• _Task goal_: In the records below, substitute "thumbs-up" for "heart-eyes" and write them out again with nothing else changed. Leave out the pictures.
··· Data for this task
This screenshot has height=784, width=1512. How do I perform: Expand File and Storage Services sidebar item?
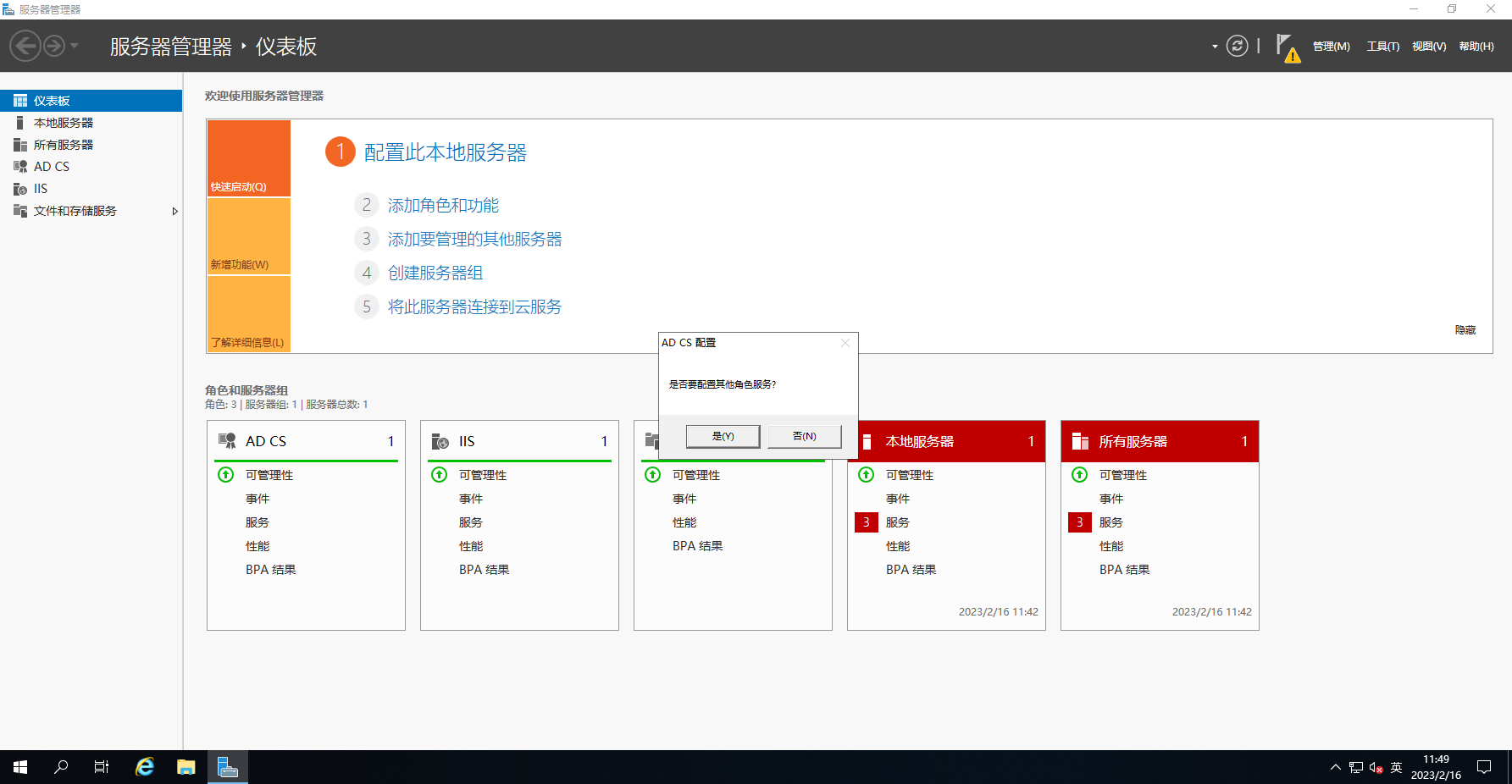[175, 211]
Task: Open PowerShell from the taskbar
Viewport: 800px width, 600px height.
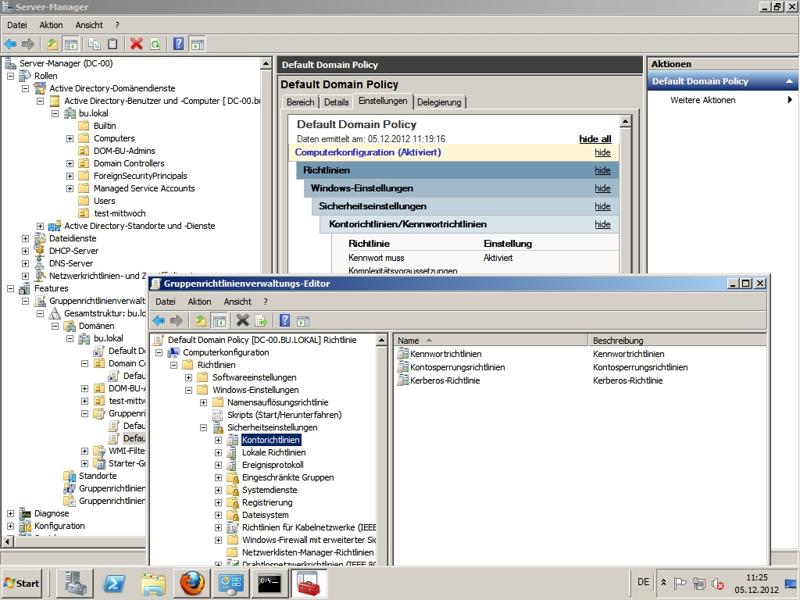Action: click(114, 583)
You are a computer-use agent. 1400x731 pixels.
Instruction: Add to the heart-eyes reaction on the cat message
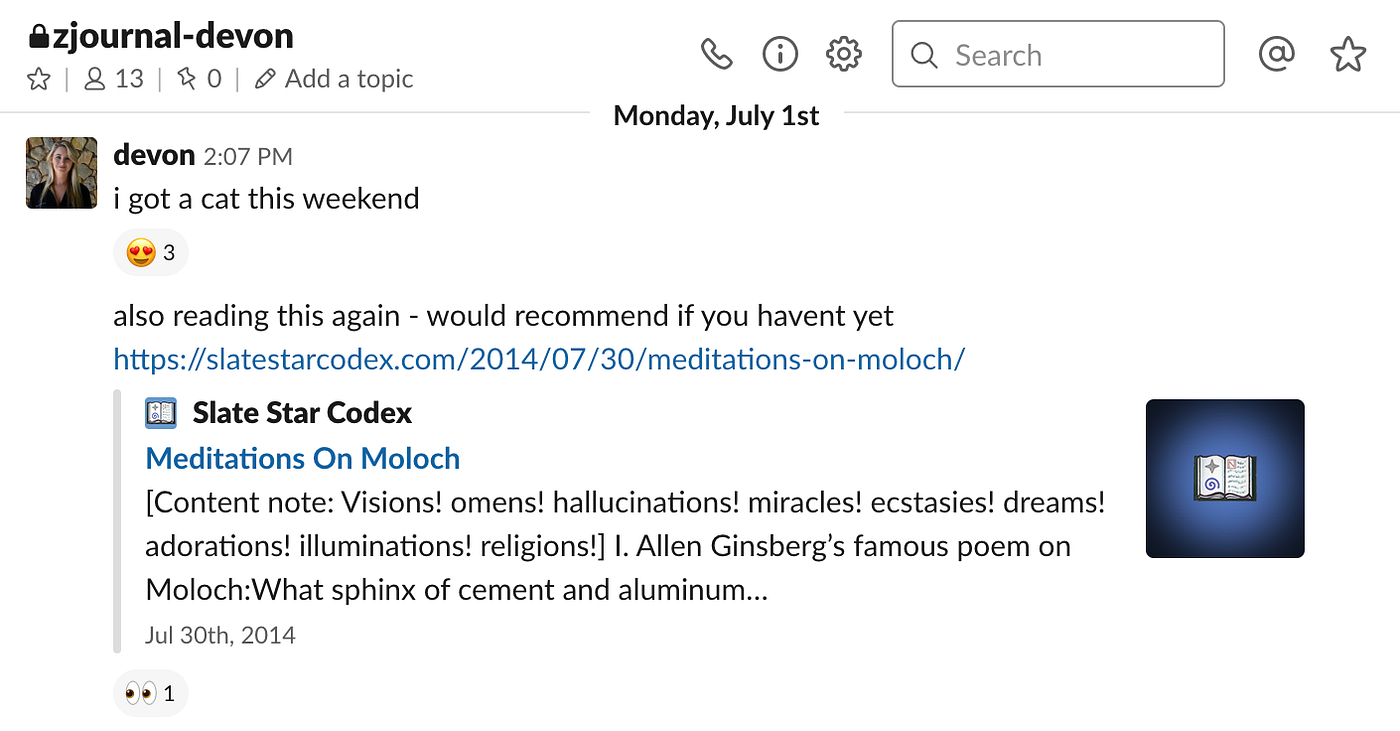(150, 252)
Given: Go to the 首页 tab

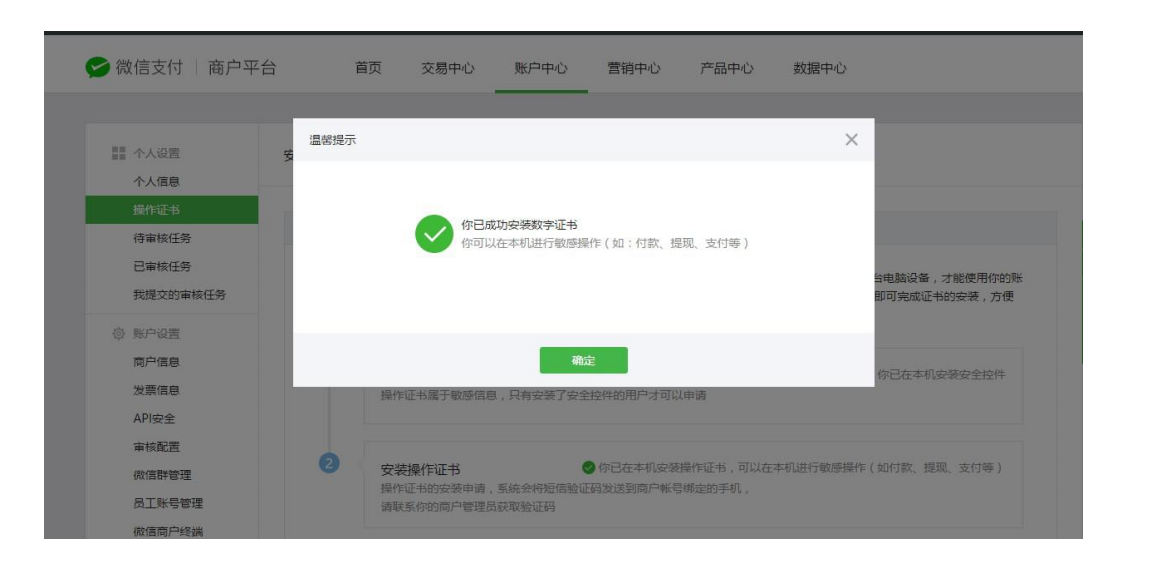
······
• _Task solution_:
This screenshot has height=784, width=1512. How do I perform: Expand File and Storage Services sidebar item?
[175, 211]
Task: Open PowerShell from the taskbar
Viewport: 800px width, 600px height.
Action: click(114, 583)
You are a computer-use agent. 1400x731 pixels.
Instruction: Add to the thumbs-up reaction on the cat message
(150, 252)
Given: Go to the 首页 tab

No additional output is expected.